(Records on locating visible targets)
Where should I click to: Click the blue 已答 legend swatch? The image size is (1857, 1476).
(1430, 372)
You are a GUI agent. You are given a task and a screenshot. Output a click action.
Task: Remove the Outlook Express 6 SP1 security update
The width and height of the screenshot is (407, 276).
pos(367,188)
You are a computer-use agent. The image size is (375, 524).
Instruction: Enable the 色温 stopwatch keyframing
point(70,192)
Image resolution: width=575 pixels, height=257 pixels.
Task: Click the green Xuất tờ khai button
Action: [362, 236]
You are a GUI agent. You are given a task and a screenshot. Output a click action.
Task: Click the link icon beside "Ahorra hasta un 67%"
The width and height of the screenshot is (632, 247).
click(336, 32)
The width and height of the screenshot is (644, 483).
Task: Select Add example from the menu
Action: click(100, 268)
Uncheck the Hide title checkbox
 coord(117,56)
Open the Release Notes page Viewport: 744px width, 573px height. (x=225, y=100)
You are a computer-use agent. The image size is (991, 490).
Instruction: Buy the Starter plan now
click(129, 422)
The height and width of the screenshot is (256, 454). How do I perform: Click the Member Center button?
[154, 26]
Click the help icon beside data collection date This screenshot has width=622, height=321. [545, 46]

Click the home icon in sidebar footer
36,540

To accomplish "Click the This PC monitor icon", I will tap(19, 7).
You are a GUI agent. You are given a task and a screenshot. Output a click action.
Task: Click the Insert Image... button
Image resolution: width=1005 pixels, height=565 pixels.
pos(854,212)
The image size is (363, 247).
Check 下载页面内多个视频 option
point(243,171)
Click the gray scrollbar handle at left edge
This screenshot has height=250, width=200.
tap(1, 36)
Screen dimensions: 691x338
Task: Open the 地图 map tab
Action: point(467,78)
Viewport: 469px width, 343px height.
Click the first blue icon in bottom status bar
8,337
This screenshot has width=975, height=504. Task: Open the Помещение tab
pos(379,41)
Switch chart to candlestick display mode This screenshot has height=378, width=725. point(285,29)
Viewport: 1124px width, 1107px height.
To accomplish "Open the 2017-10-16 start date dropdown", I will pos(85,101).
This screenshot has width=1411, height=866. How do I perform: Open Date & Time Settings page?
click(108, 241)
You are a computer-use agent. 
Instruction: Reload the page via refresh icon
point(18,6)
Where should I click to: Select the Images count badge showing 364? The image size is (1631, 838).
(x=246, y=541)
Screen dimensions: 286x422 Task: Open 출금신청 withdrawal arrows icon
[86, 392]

__Work to complete__
Show, copied in full, each line of the records above that contains the string "point".

__Expected output__
point(70,192)
point(243,171)
Action: point(467,78)
Switch chart to candlestick display mode This screenshot has height=378, width=725. point(285,29)
point(18,6)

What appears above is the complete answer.